Mazlum Demir

Personal information
- National team: Turkish
- Born: 19 December 2003 (age 22) Batman, Turkey
- Education: Sport coaching at Adıyaman University

Sport
- Country: Turkey
- Sport: Athletics
- Event: racewalking

Medal record
Men's racewalking
Representing Turkey
Balkan Race Walking Championships
| Gold medal – first place | 2023 Antalya | 20 km walk |
Mediterranean U23 Championships
| Bronze medal – third place | 2022 Oran | 20 km walk |
World U20 Championships
| Gold medal – first place | 2022 Cali | 10,000 m walk |

= Mazlum Demir =

Turkish racewalker (born 2003)

Mazlum Demir (born 19 December 2003) is a Turkish racewalker who specializes in the 10,000 m walk and 20 km walk.

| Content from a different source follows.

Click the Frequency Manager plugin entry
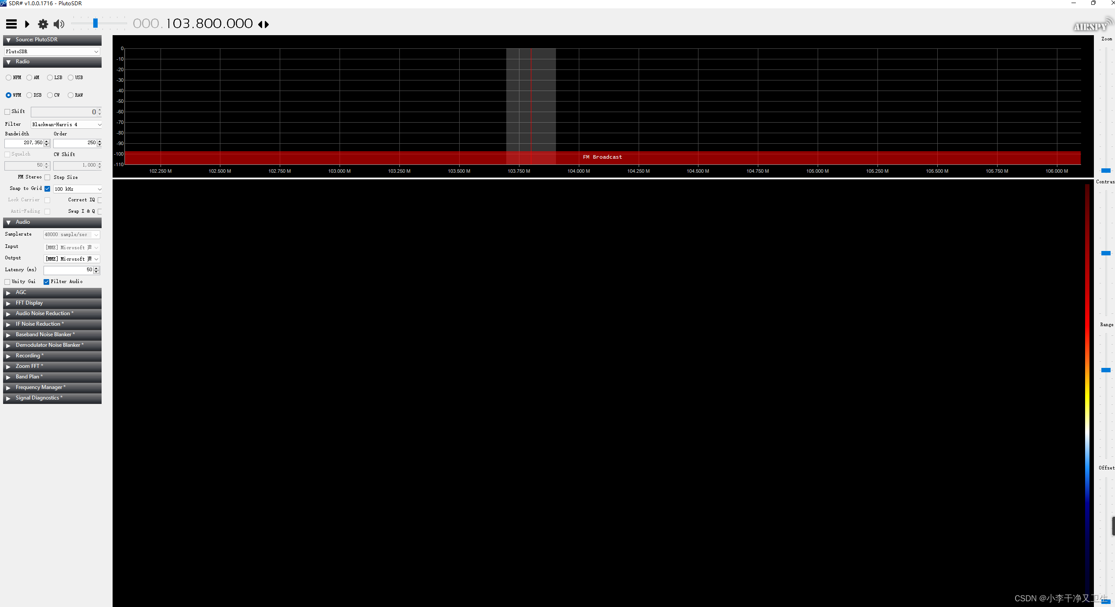coord(52,387)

He has champion titles in the 10,000 m event of the World U20 Championship and 20 km event of the Balkan Championship.

== Sport career ==
Demir is coached by Sadullah Ergün in his hometown.

=== 2022 ===
He won the gold medal in the 10,000 m walk event at the 2022 World U20 Championships in Cali, Colombia.

Demir received the bronze medal in the 20 km race walk event at the 2022 Mediterranean U23 Championships in Oran, Algeria.

=== 2023 ===
He finished the 20 km individual event at the 2023 European Race Walking Team Championships in Poděbrady, Czech Republic on 17th place.

He took the gold medal in the 20 km event with 1:25:38 at the 2023 Balkan Race Walking Championships in Antalya, Turkey.

He competed in the 20 km walkevent at the 2023 European U23 Championships in Espoo, Finland, and was disqualified.

=== 2024 ===
End January 2024, Demir became Turkish champion in the 20 km walk event.

He finished the 20 km walk event at the 2024 European Championships in Rome, Italy with 1:26.33 in the 24th place.

He competed at the Grande Prémio Internacional de Rio Maior em Marcha Atlética Meeting of the Gold Competition Group of the World Athletics Race Walking Tour in Rio Maior, Portugal, and placed fourth in 1:22:11. This result enabled him to qualify for participation in the mixed marathon walk relay event alongside teammate Ayşe Tekdal (born 1999) at the 2024 Summer Olympics in Paris, France.

== Personal life ==
Mazlum Demir was born in Batman, Turkey on 19 December 2003. He completed his secondary education at Batman Sports High School. He is a student of sport coaching in the Faculty of Sport science at Adıyaman University.